Koloniales Erbe

Angela Davis

Angela Davis

Angela Davis beschäftigt sich seit mehreren Jahrzehnten als Aktivistin und Akademikerin intensiv mit Bewegungen für soziale Gerechtigkeit auf der ganzen Welt. In ihrer pädagogischen Arbeit auf universitärer wie auf breiter öffentlicher Ebene betont sie stets die Bedeutung der Bildung von Gemeinschaften im Kampf für wirtschaftliche, ethnische und Gender-Gerechtigkeit.

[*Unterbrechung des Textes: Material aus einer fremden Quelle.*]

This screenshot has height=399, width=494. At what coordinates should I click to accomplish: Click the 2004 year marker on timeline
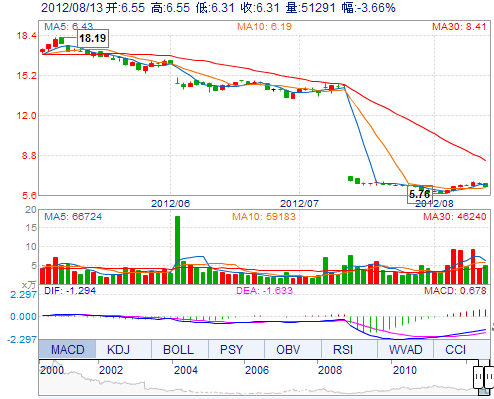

Professor Davis hat u.a. an folgenden Einrichtungen gelehrt: San Francisco State University, UC Berkeley, UCLA, Vassar, und Stanford University. Die letzten 15 Jahre war sie an der University of California Santa Cruz, wo sie heute Distinguished Professor Emerita für History of Consciousness und Feminist Studies ist. Angela Davis hat zehn Bücher geschrieben und mehrfach Vorträge in den Vereinigten Staaten sowie im Ausland gehalten. In den vergangenen Jahren galt der Schwerpunkt ihrer Arbeit vor allem dem Spektrum sozialer Probleme im Hinblick auf die Inhaftierung und allgemeine Kriminalisierung der am stärksten von Armut und ethischer Diskriminierung betroffenen Gemeinschaften. Dabei schöpft sie aus ihren eigenen Erfahrungen der frühen siebziger Jahre, als sie 18 Monate im Gefängnis verbrachte und vor Gericht stand, weil sie auf der „Ten-Most-Wanted-Liste“ des FBI stand. Ein weiterer Schwerpunkt ihrer Forschung sind Themen wie ethnische Zugehörigkeit, Gender und Gefängnishaft. Zu ihren jüngsten Veröffentlichungen gehören Abolition Democracy und Are Prisons Obsolete? über die Abschaffung des industriellen Gefängniskomplexes, eine Neuauflage von Narrative of the Life of Frederick Douglass und eine Aufsatzsammlung mit dem Titel The Meaning of Freedom. Ihr jüngstes Essaybuch mit dem Titel Freedom Is a Constant Struggle: Ferguson, Palestine, and the Foundations of a Movement ist im Februar 2016 erschienen.